Wednesday, April 25, 2012

Human Eye

Human Eye

The human eye is an organ that responds to light for a number of purposes. As a conscious sense body organ, a person’s eye allows vision. Rod and cone cells within the retina enable conscious light perception as well as vision which includes color differentiation and the perception of depth. A person’s eye can distinguish about ten million colors.

In common with the eyes of other mammals, the human eye’s non-image-forming photosensitive ganglion cells within the retina get the light signals that affect adjustment of the dimensions of the pupil, regulation as well as suppression of the hormone melatonin and entrainment of the body time clock.

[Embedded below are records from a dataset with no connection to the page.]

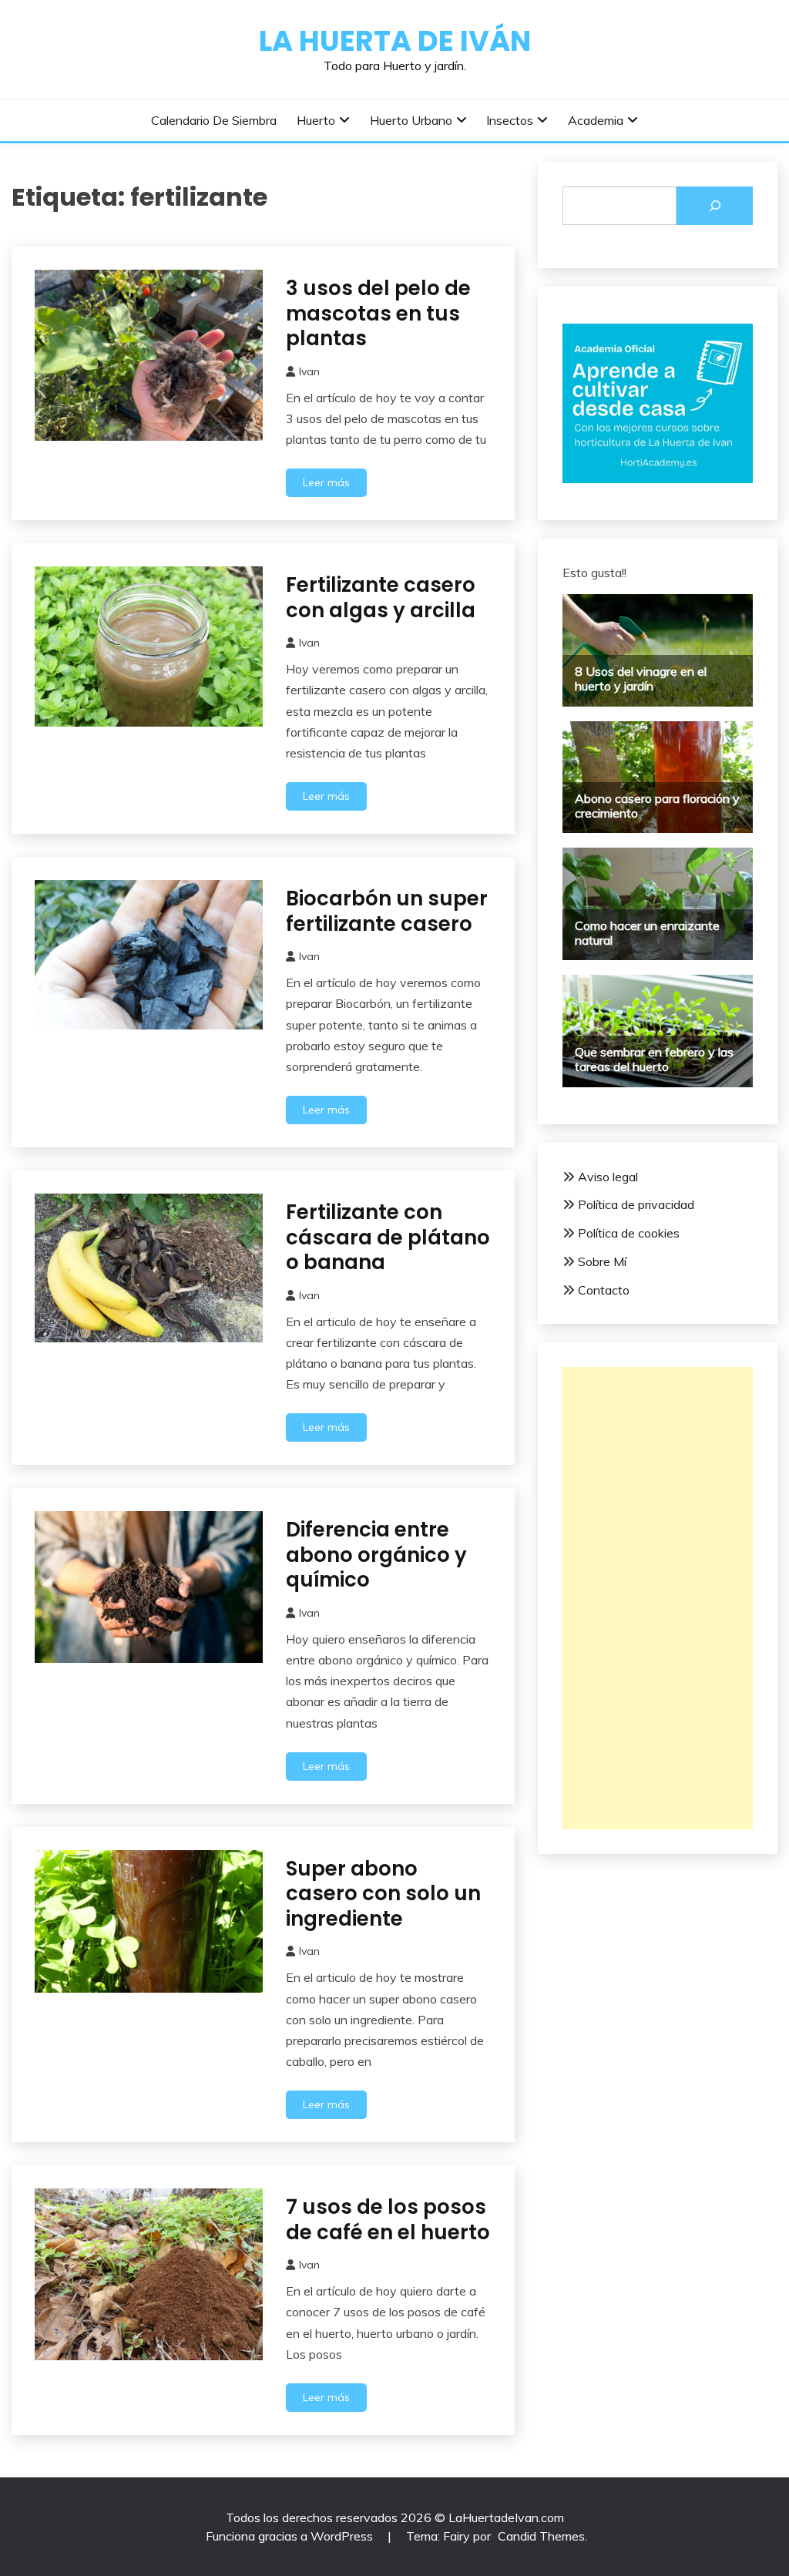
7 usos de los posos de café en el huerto (388, 2219)
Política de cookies (629, 1233)
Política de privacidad (636, 1204)
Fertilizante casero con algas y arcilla (380, 597)
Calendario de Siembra (214, 120)
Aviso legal (608, 1176)
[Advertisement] (657, 1598)
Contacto (604, 1290)
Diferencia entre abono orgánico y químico (376, 1555)
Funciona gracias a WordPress (291, 2536)
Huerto (316, 120)
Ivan (309, 371)
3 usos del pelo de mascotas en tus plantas (378, 313)
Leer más (326, 482)
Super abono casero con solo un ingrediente (383, 1894)
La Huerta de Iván (395, 41)
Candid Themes (541, 2536)
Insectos (509, 120)
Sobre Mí (602, 1261)
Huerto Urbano (411, 120)
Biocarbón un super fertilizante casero (387, 911)
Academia (595, 120)
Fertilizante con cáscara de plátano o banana (388, 1237)
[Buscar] (715, 205)
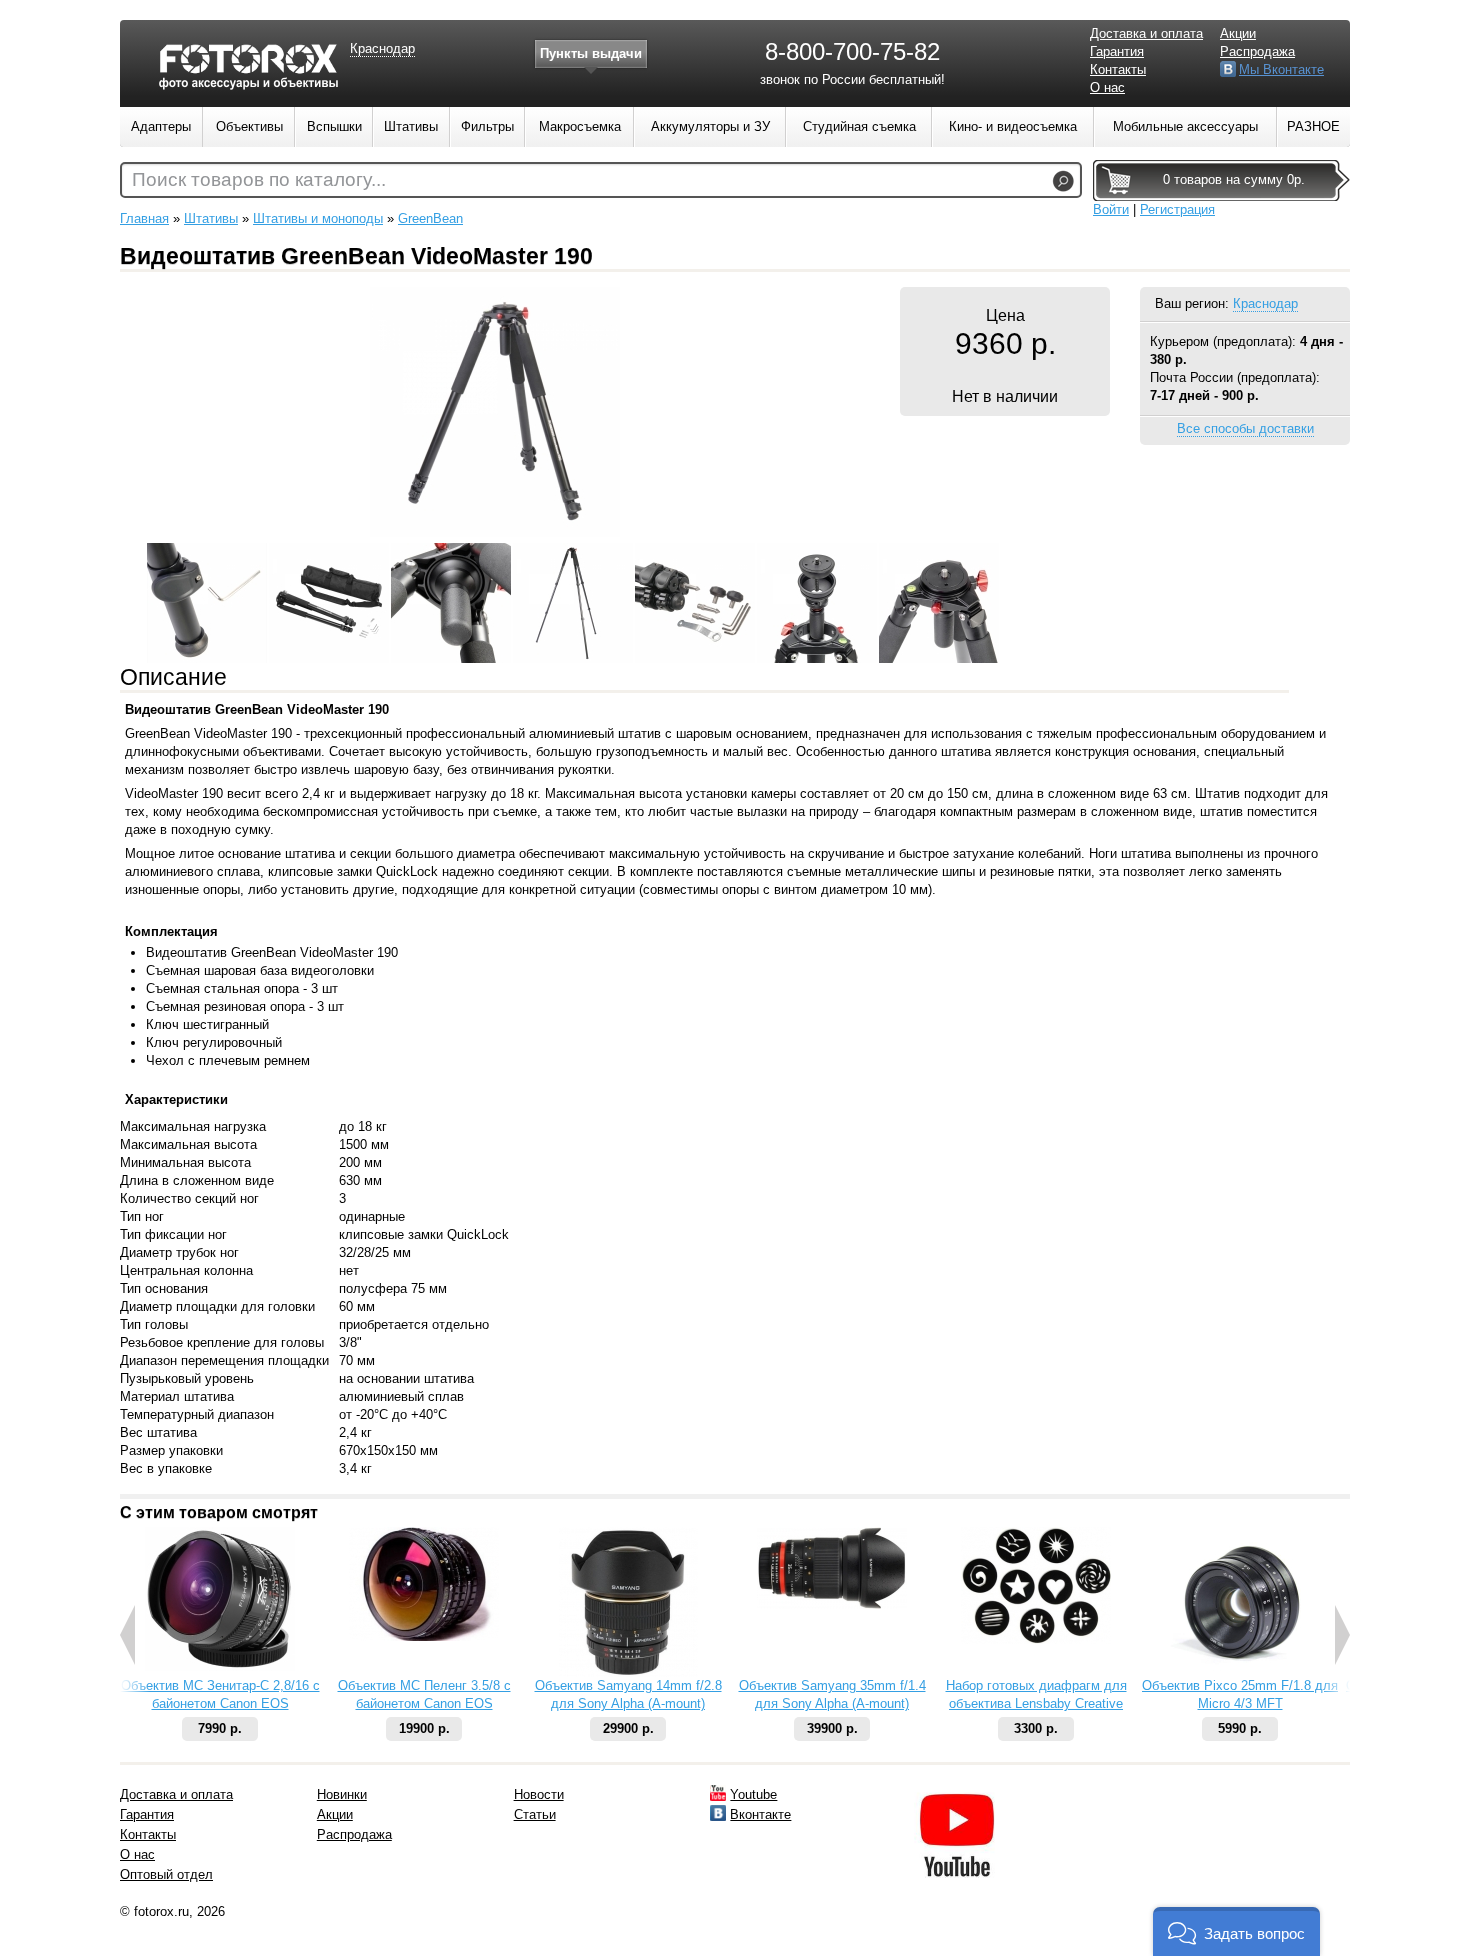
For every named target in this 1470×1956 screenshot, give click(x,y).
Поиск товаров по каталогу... (259, 179)
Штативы (211, 218)
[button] (1236, 1931)
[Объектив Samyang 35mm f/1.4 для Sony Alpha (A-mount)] (832, 1604)
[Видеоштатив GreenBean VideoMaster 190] (495, 532)
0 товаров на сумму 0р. (1234, 179)
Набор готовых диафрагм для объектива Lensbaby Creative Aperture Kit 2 (1036, 1703)
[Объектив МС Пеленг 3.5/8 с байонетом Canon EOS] (424, 1636)
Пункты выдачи (591, 53)
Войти (1111, 209)
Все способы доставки (1245, 428)
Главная (144, 218)
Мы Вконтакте (1281, 69)
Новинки (342, 1794)
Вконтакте (760, 1814)
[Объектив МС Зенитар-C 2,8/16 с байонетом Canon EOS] (220, 1666)
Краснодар (1265, 303)
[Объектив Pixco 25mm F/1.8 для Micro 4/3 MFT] (1240, 1672)
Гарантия (1117, 51)
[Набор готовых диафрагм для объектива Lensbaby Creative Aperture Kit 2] (1036, 1639)
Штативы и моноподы (318, 218)
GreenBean (430, 218)
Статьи (535, 1814)
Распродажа (1257, 51)
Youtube (753, 1794)
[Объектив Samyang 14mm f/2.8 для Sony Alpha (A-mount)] (628, 1672)
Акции (1238, 33)
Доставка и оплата (1146, 33)
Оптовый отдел (166, 1874)
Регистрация (1177, 209)
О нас (1107, 87)
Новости (539, 1794)
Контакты (1118, 69)
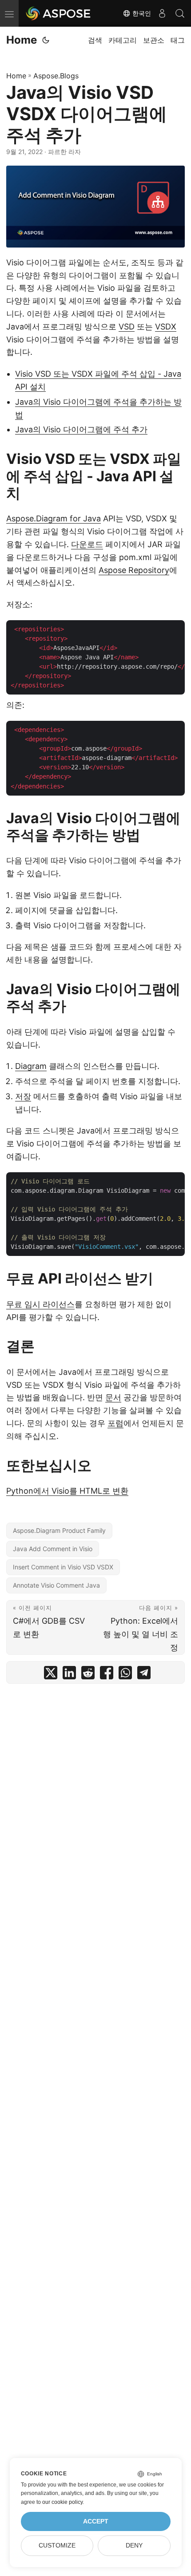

The eye isn’t accurately a sphere, instead it is a merged two-piece unit. The smaller frontal unit, much more curved, known as the cornea is linked to the larger unit referred to as sclera. The corneal section is usually about 8 mm (0.3 in) in radius. The sclera makes up the rest of the five-sixths; its radius is usually about 12 mm. The cornea as well as the sclera are connected by a ring known as the limbus. The iris – the color of your eye – and its black center, the pupil, are noticed instead of the cornea because of the cornea’s transparency. To see within the eye, an ophthalmoscope is required, since light isn’t reflected out. The fundus (region opposite the pupil) reveals the characteristic pale optic disk (papilla), in which vessels arriving into the eye move across and optic nerve fibers get away from the globe.